By Joe Christian     Mar 7, 2007 in Business
Why I Am Not a Team Player!
I Am Not a Team Player!
Once so many years ago when I worked for Bank of America and I had a wonderful office on the fifty-fourth floor and a splendid view that I loved.
My boss was very friendly to me and asked me to meet him at our lunch hour at the adult bookstore not far from our building where we could share a private booth, a film and some ‘romance’.
Well I was not interested so I did not show up or give it even another thought. But after a week of his invitations and my not showing any interests, he complained that I was not a team player to my agency and Bank of America never officially took my contract, so I was contracted to another company or corporation; but I always did miss that wonderful office on the fifty-fourth floor and its splendid views!
Anywhere I was contracted that I liked being at, I always thought about staying if I was offered to be a full salaried employee, and I was always good at whatever I did anywhere I went; but I did not always want to be hired at all the companies or corporations! But I was not always asked, as some were only one or two year contracts and there was not always the option to remain any longer than that.
I learned a lot, and some businesses were filled with lofty mindedness and positive social ideals and worldly (cosmopolitan) interests. And it was in those kinds of places that I was always a team player as it were. But not the kind of team player that my boss at Bank of America meant for me to be for his immediate and daily lunch hour gratification.
I attended evening classes towards furthering my education and made many friends. I was also busy with volunteering and serving in religious matters and social concerns in the Church and under the auspices of the Church. And there were all the inner-city concerns that I was interested in as well!
And time quickly went by and in no time years flew by! And one day I woke up to realize that I was forty-five! Where do I go from here?
My resume looks fragmented though it’s really not.
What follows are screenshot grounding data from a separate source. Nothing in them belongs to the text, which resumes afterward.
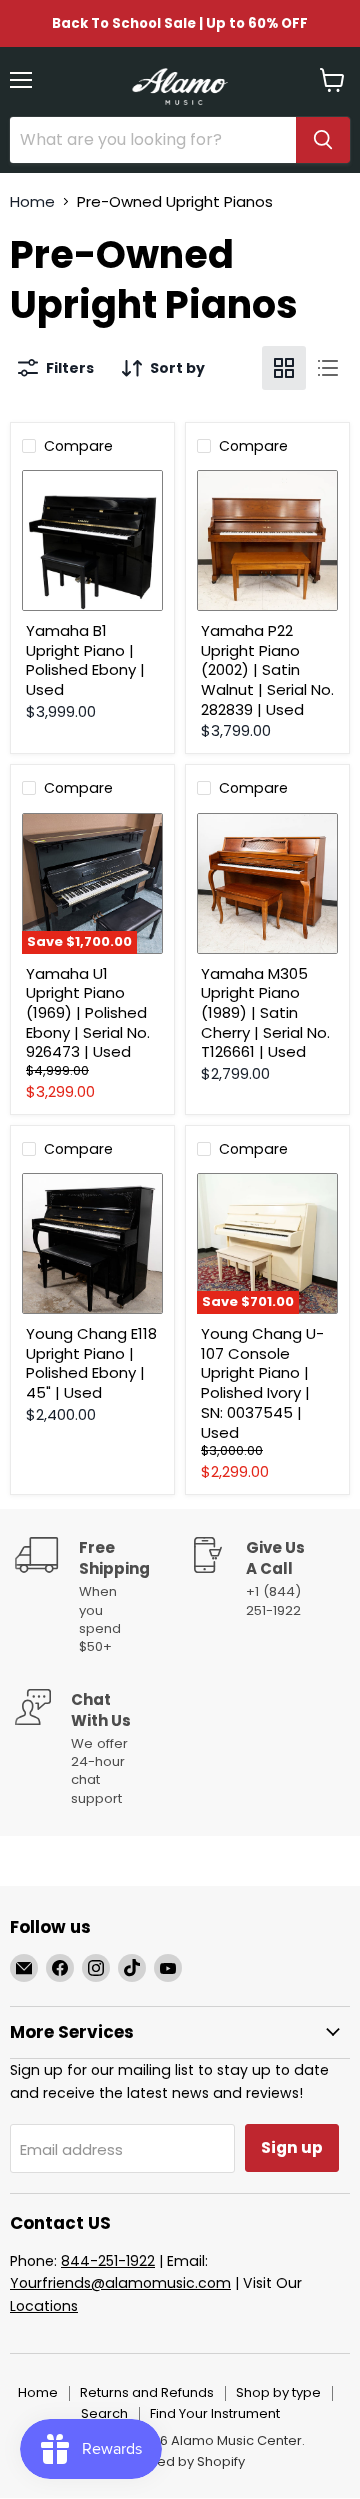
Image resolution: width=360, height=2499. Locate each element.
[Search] (323, 140)
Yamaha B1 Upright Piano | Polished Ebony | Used (85, 660)
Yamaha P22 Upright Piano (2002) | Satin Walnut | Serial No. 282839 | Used (267, 670)
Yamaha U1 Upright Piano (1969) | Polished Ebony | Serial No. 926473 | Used (88, 1013)
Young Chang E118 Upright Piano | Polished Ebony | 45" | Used (91, 1363)
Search (104, 2413)
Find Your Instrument (215, 2413)
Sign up (292, 2147)
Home (32, 201)
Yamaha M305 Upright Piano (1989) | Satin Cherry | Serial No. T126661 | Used (265, 1013)
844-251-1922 (108, 2261)
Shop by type (278, 2392)
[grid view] (284, 368)
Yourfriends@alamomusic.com (120, 2283)
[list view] (328, 368)
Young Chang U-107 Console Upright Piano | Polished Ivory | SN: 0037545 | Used (262, 1382)
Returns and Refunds (147, 2392)
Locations (44, 2306)
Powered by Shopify (180, 2461)
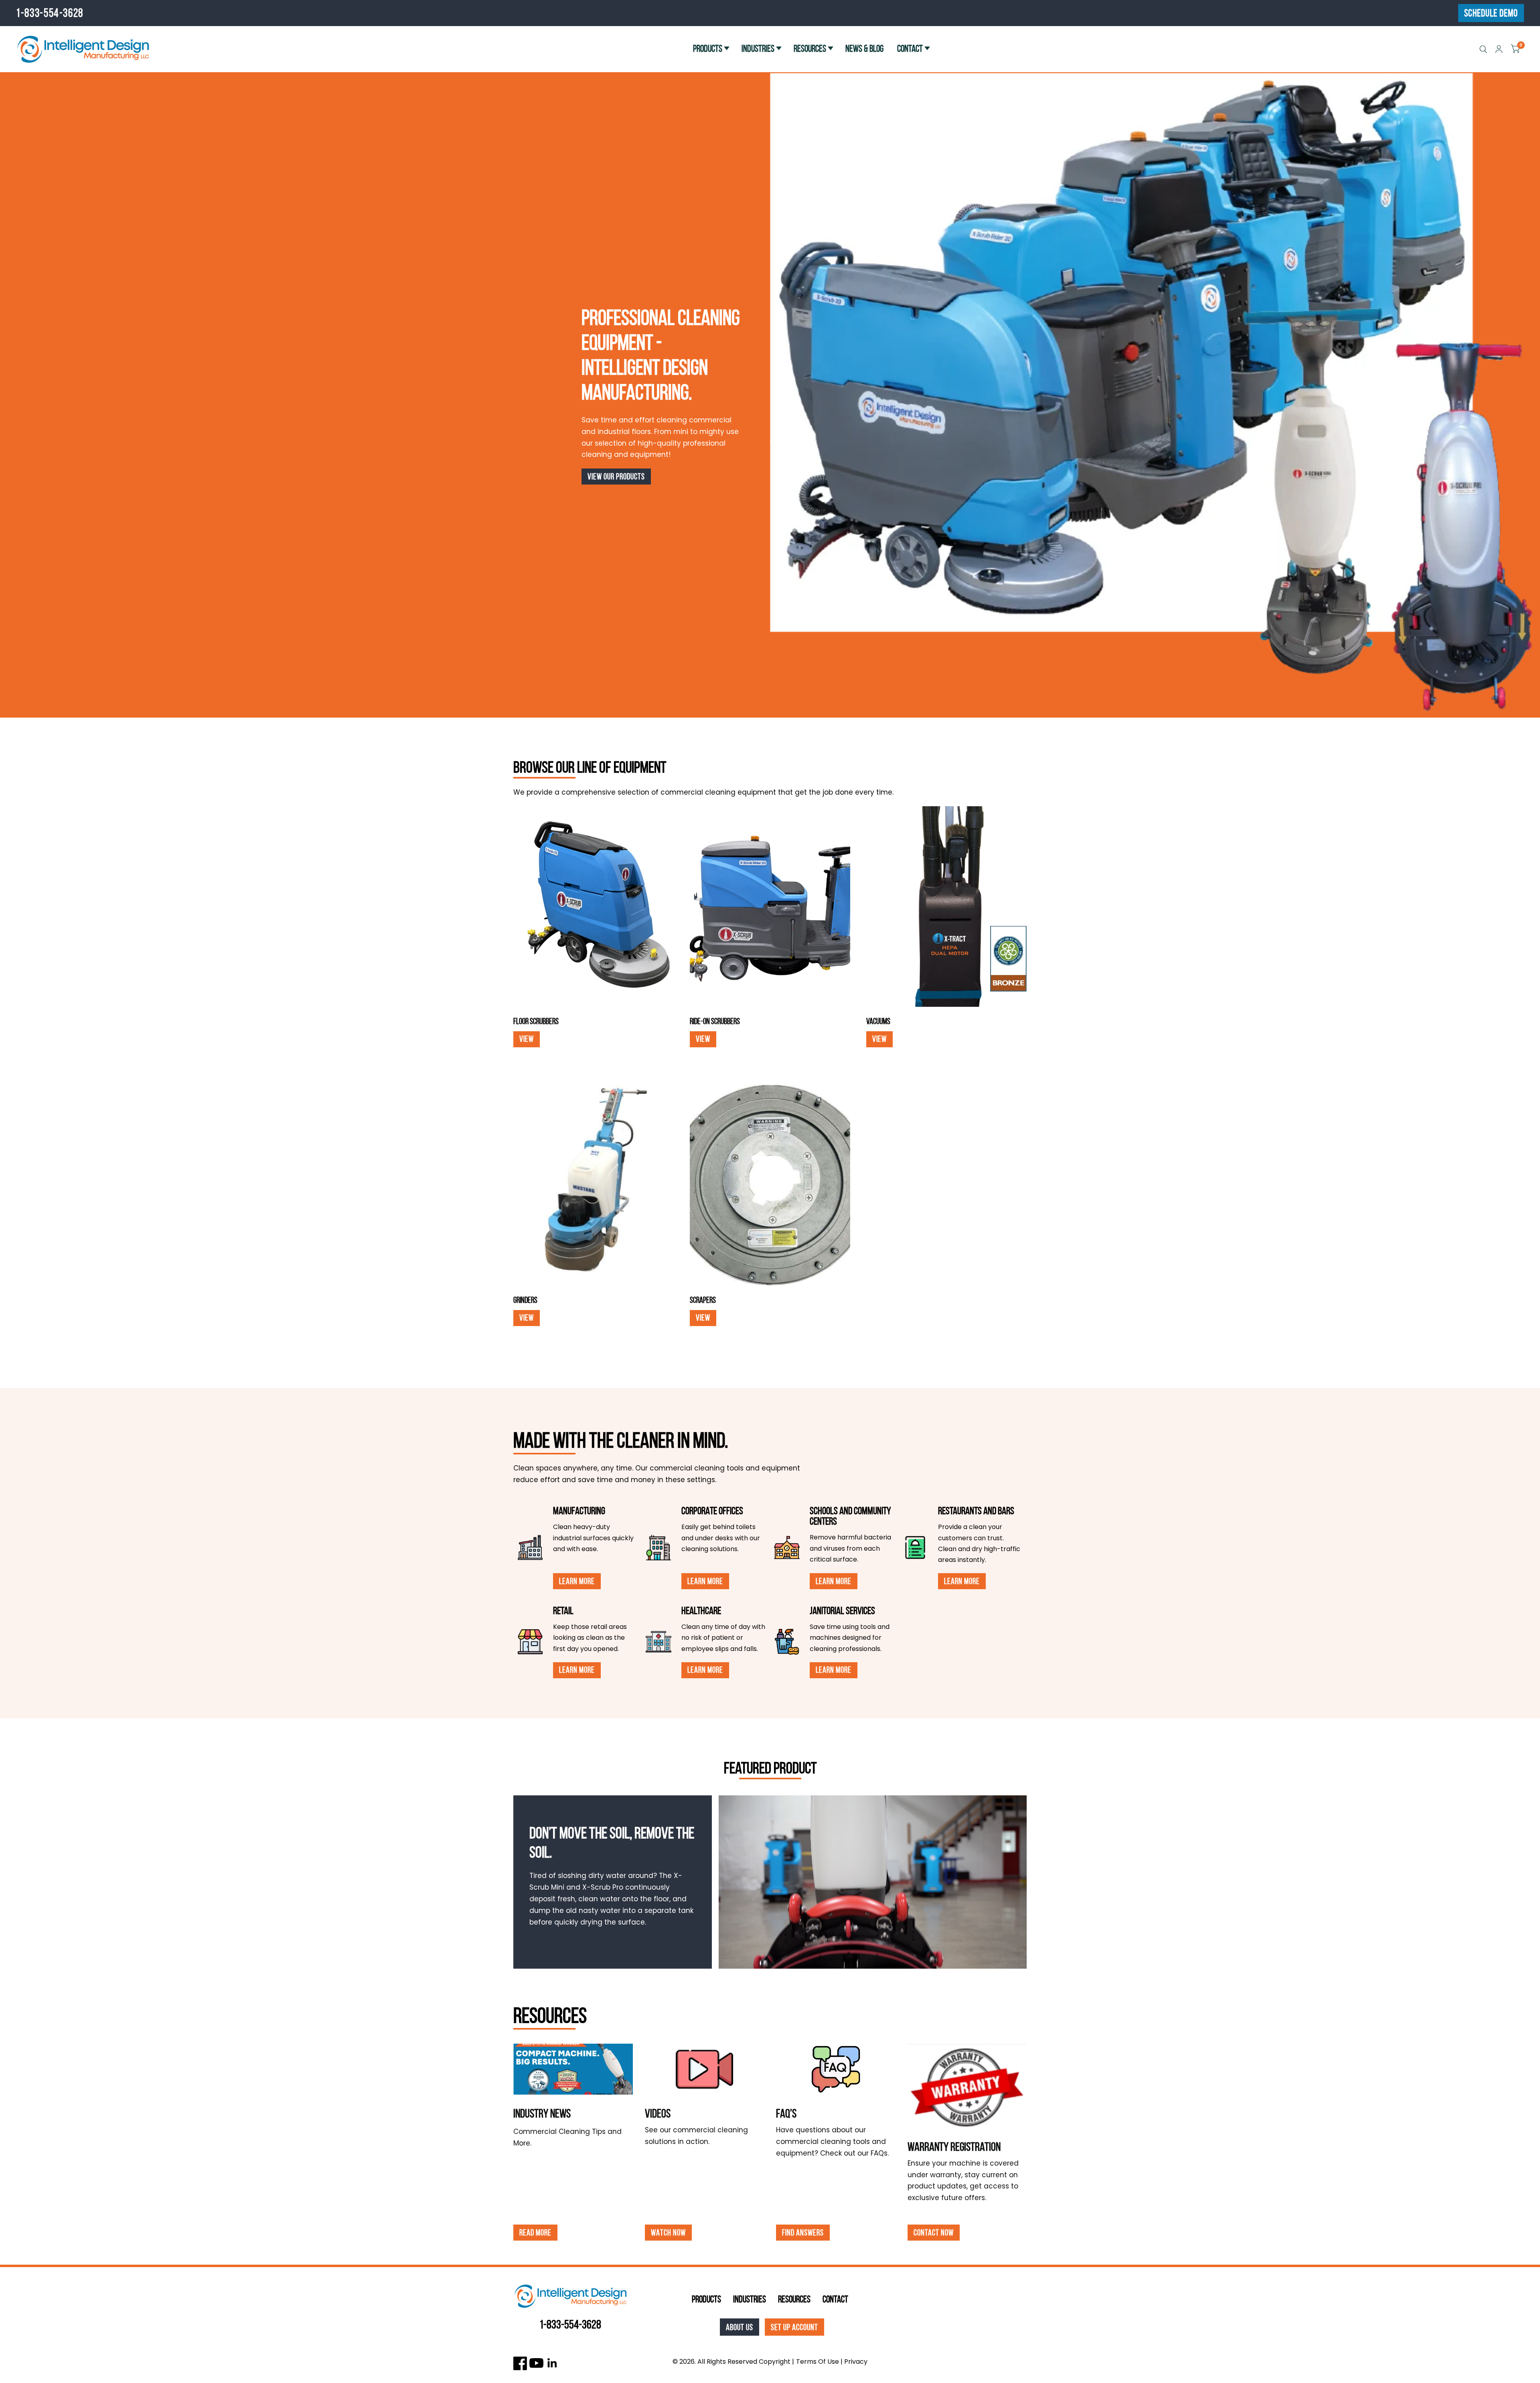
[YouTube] (536, 2363)
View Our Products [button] (616, 476)
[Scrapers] (770, 1185)
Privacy (855, 2361)
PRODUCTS (707, 48)
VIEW (526, 1038)
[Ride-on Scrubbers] (770, 906)
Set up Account (794, 2327)
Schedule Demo (1491, 13)
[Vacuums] (946, 906)
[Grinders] (593, 1185)
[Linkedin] (552, 2363)
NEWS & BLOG (864, 48)
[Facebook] (520, 2363)
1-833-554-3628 (49, 12)
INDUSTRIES (758, 48)
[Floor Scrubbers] (593, 906)
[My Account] (1499, 49)
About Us (739, 2327)
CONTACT (910, 48)
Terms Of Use (817, 2361)
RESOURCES (810, 48)
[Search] (1483, 49)
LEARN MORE (577, 1581)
And I am no longer twenty-five and hopeful and filled with all that youthful awe about my life as if there are always all these opportunities just waiting for me to pluck them to my heart’s content!
And when another man hit on me in an awkward and painful situation and I turned him down, now he has given me a bad report that is effecting me and affecting important things about my life, and once again I am ‘not a team player’, and that aspect of my personality is causing me even more trouble again and now already at forty-five!
But I do not look my age and I somehow look all available for another man’s need for quick gratification, and this time in another ‘professional’ setting, and there is nothing I can say or do to cure the situation, but by having already tried, I even made matters worse for myself! If only I had learned the first time already just to be “a team player” aye?!